» **Prompt**: Your job is to retype the records exactly while dropping every picture.

» **Material shown**:
------
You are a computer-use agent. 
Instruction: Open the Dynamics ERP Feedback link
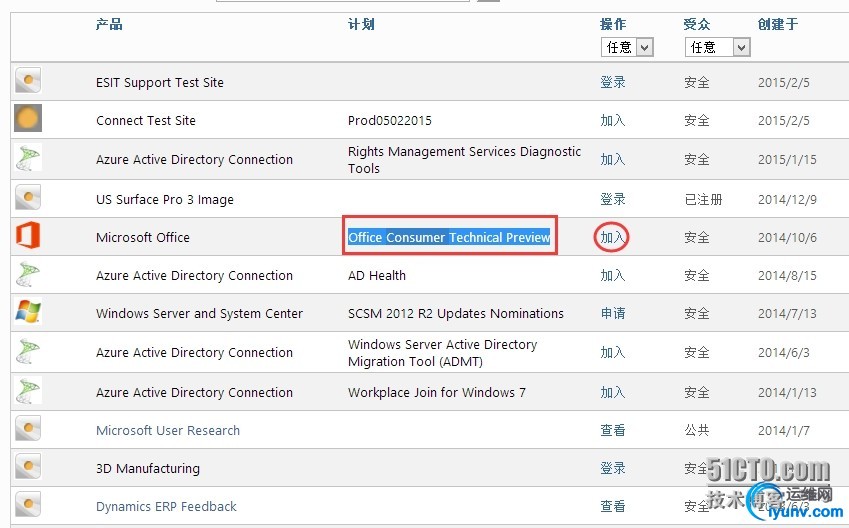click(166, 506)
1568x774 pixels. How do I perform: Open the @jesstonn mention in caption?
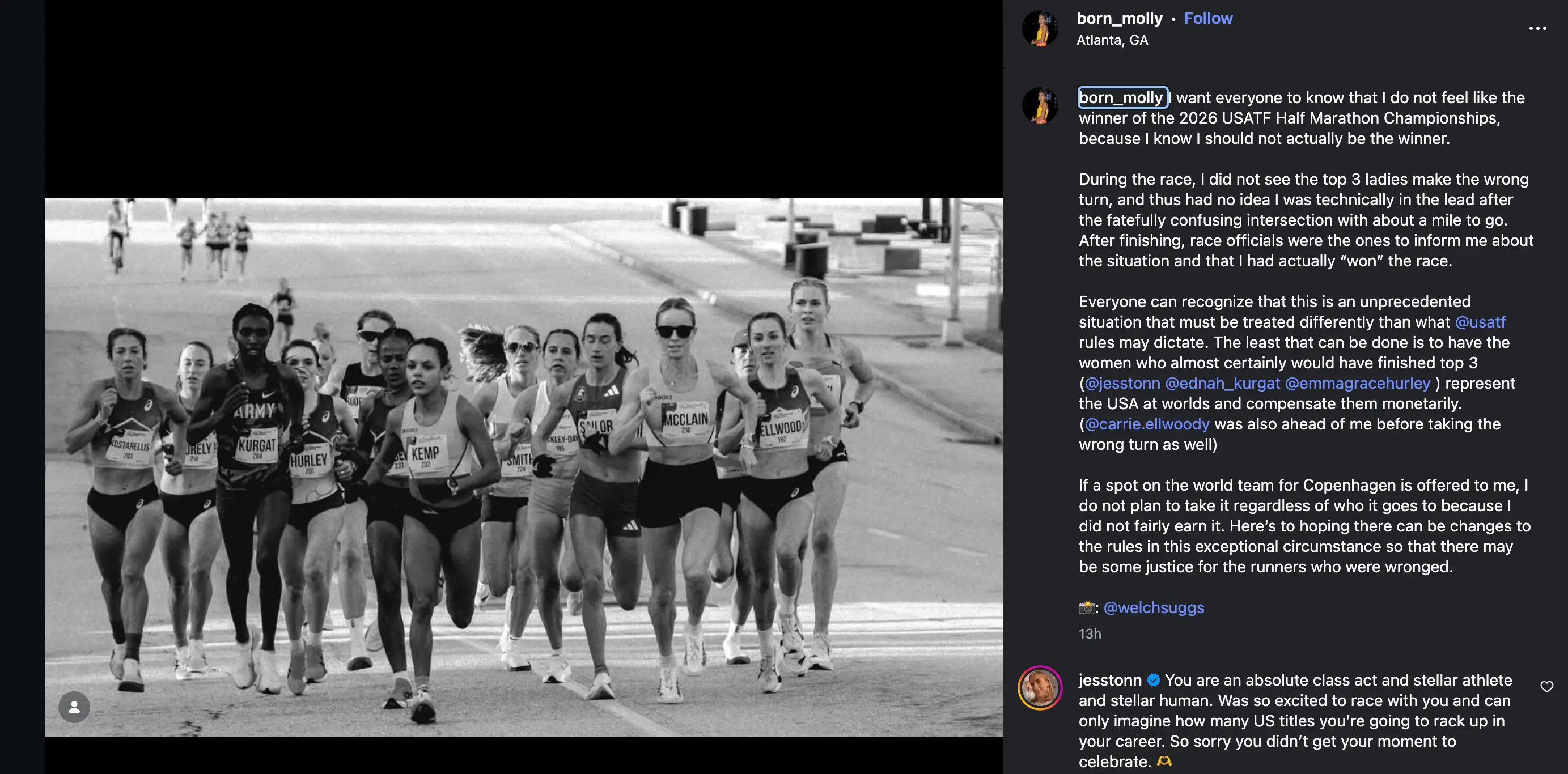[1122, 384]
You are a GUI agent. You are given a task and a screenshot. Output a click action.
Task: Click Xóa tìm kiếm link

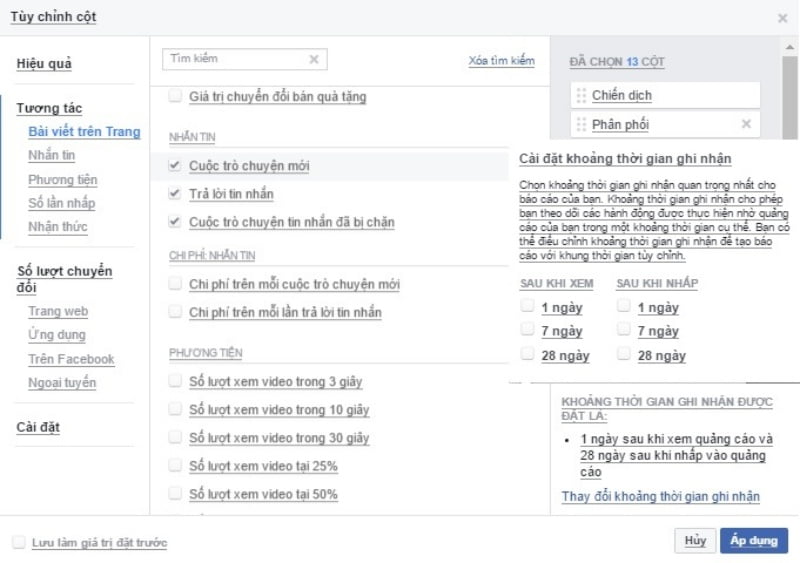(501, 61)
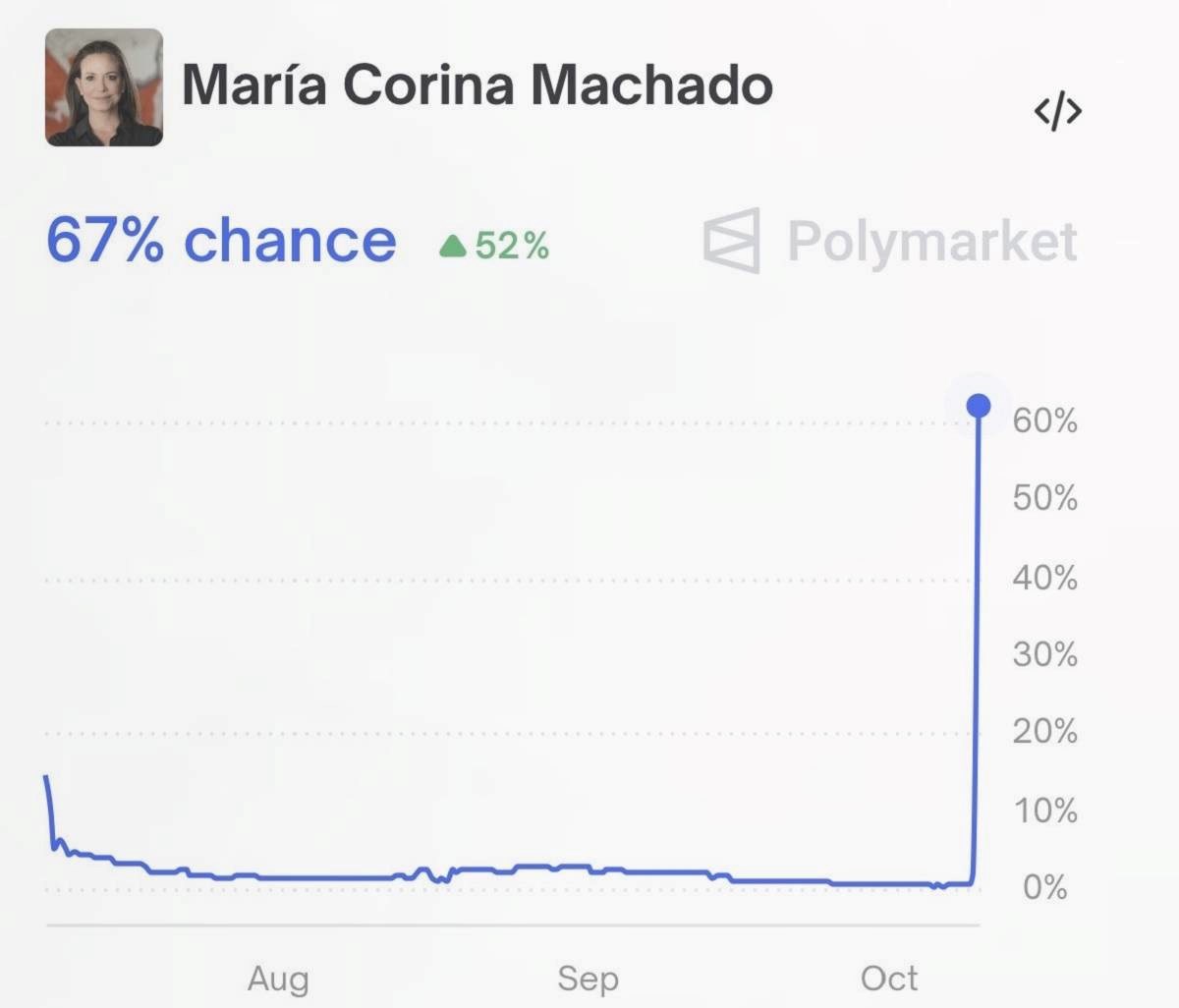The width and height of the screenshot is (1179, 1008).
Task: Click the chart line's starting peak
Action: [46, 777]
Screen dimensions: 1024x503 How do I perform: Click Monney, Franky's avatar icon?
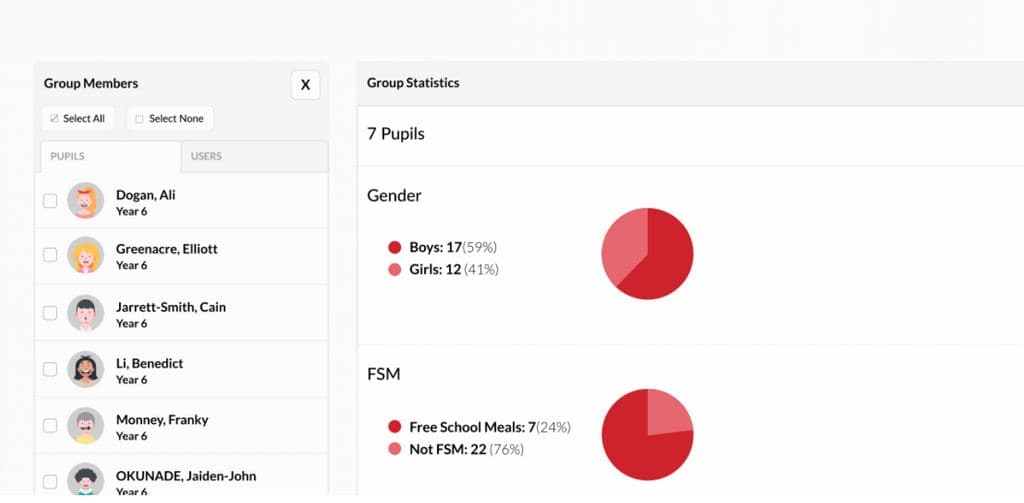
------
» **Output of the exercise**:
You are a computer-use agent. 
Instruction: Open the Dynamics ERP Feedback link
click(166, 506)
1568x774 pixels. How do I perform: Open the @jesstonn mention in caption?
[1122, 384]
You are a GUI agent. You are given a task and a screenshot. Output a click action.
Task: Click Xóa tìm kiếm link

(501, 61)
The width and height of the screenshot is (1179, 1008).
Task: Click the chart line's starting peak
Action: [46, 777]
Screen dimensions: 1024x503 How do I perform: Click Monney, Franky's avatar icon?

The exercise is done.